Urraca ser filha legítima e primogénita de Afonso VI. Daí o julgar-se o conde
no direito de herdar a coroa de Leão, por morte de seu sogro. E estas
pretensões eram bem aceitas pela nobreza do reino. Sucedia, porém, que o monarca
tinha um filho, o jovem Sancho, com que o brindara Zaida, filha
de Ibn-Abed, emir de Sevilha, e tencionava deixar-lhe o trono. Esta
intenção, desagradando sobretudo a D. Urraca, que, além de primogénita, se
julgava mais legítima, talvez por ser filha de cristã, e era extremamente
ambiciosa, como os factos o confirmarão, originou inimizades e provocou atritos
entre Raimundo e o velho rei de Leão e Castela, cujo fim os herdeiros pareciam
desejar sofregamente.
Sabendo que Afonso VI já exarara em testamento a sua última vontade de
que Sancho, filho de Zaida, lhe sucedesse no trono, o conde Raimundo,
talvez instigado pela mulher, tratou de preparar-se para obter pela força o que
legalmente lhe negavam. Firmou então,
em segredo, uma aliança com o conde Henrique, também interessado em arredar
Sancho do caminho das suas ambições, para ambos tomarem o trono de assalto, apenas
Afonso VI falecesse. Como prémio
da sua colaboração, o conde de Portugal receberia Toledo e uma das três partes
em que se dividiria o tesouro que se encontrava nessa capital. Este
tratado, que se negociou secretamente em 1106, fora inspirado por Hugo, abade
do mosteiro de Cluny, e jurado pelos condes aliados nas mãos de Dalmácio Gevet,
emissário do grande confidente do Papa Gregório VII.

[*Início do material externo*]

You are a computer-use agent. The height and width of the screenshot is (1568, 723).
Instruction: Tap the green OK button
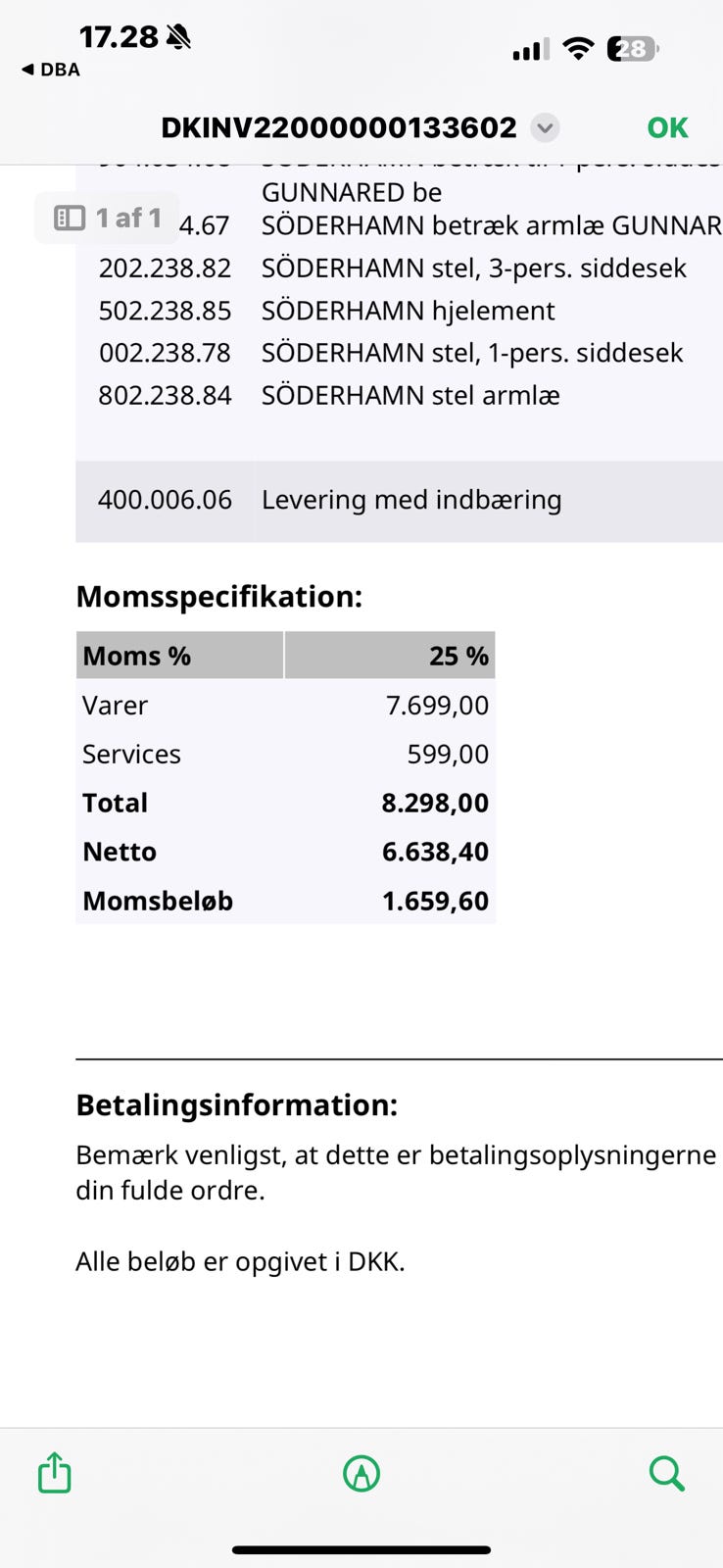pos(667,127)
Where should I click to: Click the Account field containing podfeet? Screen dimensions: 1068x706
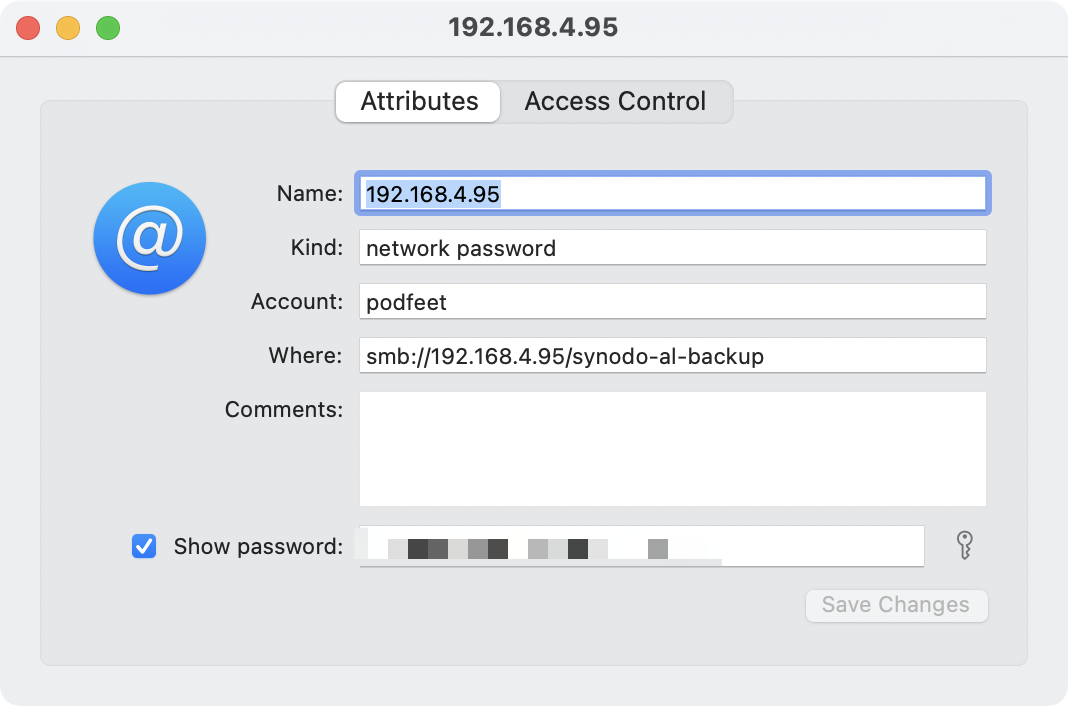pyautogui.click(x=672, y=301)
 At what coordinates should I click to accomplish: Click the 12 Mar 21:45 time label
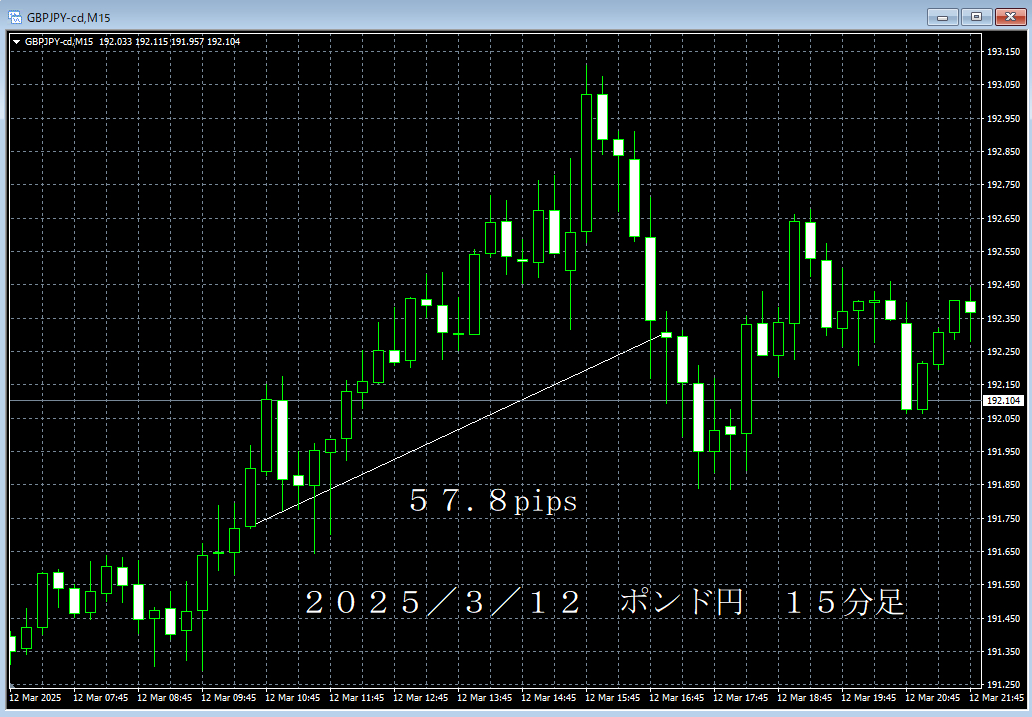tap(997, 697)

Pelas principais cláusulas do pacto, os dois poderosos condes deviam
servir-se lealmente, respeitando a vida e a liberdade um do outro, e ajudar-se
contra quem os atacasse ou tentasse espoliá-los do território adquirido. Se
Raimundo não pudesse dar Toledo a Henrique, devido às dificuldades que a
conquista da capital oferecia, obrigava-se a ceder-lhe as terras da Galiza,
logo que fosse pacífico detentor de tudo». In Mário Domingues, D. Afonso Henriques, Evocação
Histórica, edição da L. Romano Torres, Lisboa, 1970.